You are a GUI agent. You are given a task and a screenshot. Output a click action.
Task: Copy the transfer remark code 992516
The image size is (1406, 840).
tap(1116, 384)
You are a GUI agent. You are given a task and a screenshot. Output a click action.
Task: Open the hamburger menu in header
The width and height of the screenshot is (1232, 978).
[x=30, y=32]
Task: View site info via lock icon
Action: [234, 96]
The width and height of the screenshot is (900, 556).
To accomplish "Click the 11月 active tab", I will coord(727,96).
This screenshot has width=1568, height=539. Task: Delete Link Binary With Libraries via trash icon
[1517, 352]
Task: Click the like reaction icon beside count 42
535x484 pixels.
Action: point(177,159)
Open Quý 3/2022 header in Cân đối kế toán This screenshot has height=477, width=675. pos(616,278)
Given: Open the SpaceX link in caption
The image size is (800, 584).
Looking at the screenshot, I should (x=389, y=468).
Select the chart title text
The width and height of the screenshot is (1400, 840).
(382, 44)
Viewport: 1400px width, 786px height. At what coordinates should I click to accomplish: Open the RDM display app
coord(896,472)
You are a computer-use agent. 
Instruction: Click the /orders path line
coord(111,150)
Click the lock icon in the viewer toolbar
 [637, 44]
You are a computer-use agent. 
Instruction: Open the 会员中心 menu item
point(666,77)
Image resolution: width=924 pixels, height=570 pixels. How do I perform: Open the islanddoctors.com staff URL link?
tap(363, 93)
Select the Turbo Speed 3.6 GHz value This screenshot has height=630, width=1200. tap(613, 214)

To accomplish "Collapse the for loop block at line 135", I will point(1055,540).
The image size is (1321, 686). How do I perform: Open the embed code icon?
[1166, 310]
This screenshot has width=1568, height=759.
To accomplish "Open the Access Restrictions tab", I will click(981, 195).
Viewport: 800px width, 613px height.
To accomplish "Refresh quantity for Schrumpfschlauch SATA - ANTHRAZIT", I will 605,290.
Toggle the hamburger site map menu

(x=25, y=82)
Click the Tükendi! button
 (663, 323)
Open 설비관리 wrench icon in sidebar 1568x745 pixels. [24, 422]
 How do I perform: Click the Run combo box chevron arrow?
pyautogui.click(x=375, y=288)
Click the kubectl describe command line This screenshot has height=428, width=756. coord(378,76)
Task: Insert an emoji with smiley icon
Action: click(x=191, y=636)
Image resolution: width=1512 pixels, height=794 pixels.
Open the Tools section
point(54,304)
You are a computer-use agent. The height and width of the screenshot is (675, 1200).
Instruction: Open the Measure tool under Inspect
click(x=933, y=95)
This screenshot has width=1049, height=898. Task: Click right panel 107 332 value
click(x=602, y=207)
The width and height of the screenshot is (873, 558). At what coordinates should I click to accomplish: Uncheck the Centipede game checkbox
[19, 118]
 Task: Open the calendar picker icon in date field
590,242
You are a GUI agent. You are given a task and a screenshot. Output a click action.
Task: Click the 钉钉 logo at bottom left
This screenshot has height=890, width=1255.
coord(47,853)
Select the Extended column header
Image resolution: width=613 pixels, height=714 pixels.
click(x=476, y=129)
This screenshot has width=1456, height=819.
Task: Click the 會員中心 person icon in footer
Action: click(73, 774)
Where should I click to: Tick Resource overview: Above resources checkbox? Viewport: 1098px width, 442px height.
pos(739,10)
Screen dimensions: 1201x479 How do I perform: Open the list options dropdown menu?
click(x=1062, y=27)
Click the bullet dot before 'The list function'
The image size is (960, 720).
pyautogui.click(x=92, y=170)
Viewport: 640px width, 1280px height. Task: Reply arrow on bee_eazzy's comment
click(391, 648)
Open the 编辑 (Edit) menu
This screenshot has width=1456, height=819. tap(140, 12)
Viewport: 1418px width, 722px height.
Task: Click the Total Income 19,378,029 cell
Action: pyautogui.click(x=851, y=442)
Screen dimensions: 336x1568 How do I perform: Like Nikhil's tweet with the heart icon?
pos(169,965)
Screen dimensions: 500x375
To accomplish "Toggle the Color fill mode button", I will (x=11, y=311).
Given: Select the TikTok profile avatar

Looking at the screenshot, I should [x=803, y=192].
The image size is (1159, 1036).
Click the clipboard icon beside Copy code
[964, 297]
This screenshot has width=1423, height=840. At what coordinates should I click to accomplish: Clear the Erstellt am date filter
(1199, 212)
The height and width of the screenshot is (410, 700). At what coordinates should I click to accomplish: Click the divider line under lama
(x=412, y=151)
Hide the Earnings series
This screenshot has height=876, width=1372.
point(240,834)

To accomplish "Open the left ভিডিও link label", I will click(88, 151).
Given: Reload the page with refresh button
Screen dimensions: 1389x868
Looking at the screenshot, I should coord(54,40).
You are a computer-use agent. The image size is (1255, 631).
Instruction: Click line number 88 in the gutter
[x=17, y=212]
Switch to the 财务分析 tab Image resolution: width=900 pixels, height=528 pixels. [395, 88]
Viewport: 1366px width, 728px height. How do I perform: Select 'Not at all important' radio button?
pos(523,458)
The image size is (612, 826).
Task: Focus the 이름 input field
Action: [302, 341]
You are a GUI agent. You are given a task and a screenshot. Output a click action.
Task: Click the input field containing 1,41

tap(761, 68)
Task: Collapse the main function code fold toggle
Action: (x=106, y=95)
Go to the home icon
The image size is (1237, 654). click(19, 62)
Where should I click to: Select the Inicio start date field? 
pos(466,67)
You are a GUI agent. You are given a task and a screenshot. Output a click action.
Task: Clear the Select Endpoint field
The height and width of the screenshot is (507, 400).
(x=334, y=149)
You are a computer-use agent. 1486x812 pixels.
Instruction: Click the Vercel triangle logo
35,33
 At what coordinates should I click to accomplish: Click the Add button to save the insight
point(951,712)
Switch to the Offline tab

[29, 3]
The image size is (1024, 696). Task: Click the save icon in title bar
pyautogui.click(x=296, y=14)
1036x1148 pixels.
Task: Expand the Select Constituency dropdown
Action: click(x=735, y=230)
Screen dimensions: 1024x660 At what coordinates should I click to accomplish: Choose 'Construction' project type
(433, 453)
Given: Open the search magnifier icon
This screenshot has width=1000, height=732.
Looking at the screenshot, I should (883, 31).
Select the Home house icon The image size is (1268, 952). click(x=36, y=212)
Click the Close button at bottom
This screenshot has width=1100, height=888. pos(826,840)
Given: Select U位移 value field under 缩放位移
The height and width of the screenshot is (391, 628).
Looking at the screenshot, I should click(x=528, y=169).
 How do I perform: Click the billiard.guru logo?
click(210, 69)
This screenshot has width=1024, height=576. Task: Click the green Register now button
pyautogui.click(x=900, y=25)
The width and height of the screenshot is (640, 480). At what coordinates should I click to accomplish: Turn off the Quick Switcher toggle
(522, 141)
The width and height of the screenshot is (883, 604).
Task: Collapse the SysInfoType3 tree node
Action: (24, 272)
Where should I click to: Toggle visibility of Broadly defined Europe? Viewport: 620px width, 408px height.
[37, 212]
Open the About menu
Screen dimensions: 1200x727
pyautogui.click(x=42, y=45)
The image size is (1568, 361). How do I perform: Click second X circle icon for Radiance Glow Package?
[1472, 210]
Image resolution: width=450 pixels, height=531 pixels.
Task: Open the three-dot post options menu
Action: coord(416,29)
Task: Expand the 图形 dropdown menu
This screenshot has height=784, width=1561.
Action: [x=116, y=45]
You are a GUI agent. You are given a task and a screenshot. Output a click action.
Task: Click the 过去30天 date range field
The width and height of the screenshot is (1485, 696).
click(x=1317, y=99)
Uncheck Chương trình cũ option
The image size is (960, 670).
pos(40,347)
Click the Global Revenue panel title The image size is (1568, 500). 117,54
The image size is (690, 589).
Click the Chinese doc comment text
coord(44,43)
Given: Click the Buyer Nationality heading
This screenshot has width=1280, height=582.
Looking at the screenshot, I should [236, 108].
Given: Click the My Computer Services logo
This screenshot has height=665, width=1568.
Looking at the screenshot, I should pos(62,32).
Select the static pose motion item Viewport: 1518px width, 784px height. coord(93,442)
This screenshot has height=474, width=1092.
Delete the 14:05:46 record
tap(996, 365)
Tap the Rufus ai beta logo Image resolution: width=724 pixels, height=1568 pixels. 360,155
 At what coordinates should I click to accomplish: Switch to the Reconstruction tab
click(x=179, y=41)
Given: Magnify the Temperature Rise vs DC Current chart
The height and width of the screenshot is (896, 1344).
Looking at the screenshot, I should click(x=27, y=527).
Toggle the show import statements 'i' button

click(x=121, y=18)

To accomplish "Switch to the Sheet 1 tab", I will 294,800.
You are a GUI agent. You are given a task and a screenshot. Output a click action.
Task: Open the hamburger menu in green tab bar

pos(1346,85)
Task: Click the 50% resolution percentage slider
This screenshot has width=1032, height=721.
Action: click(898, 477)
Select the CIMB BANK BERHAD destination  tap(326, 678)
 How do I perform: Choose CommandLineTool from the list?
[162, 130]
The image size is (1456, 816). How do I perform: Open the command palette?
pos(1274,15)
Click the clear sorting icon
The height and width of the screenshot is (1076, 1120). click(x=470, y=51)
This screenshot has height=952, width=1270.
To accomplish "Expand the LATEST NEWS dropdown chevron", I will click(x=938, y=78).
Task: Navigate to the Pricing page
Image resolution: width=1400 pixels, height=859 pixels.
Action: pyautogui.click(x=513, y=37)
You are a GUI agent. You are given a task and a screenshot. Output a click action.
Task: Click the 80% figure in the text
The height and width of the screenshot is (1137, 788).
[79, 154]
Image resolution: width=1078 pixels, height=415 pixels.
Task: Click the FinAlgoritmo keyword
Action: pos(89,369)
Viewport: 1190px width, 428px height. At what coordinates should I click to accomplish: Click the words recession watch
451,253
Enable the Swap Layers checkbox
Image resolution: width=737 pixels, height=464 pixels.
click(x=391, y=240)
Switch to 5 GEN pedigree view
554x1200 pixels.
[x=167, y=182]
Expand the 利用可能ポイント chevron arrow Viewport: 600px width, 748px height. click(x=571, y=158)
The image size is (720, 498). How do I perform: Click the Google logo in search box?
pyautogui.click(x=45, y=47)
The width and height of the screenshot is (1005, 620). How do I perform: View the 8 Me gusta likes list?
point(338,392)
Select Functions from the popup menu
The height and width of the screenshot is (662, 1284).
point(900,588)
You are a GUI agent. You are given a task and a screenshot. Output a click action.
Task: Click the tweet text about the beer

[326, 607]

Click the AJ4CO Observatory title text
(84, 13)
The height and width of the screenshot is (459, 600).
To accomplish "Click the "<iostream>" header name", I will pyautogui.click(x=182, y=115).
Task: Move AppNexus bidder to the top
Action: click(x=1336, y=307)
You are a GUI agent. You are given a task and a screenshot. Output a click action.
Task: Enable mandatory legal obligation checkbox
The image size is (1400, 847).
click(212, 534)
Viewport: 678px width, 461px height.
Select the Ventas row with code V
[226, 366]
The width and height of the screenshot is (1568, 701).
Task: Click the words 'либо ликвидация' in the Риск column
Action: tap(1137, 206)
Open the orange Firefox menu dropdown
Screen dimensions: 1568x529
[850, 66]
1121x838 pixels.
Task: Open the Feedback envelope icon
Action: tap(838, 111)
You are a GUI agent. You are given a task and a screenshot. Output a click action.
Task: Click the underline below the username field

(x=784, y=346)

*WORK TO COMPLETE*:
Count the lines in the records above that contain the string "words", treating uppercase and lowercase as different, and give only the number.

*COMPLETED EXERCISE*:
2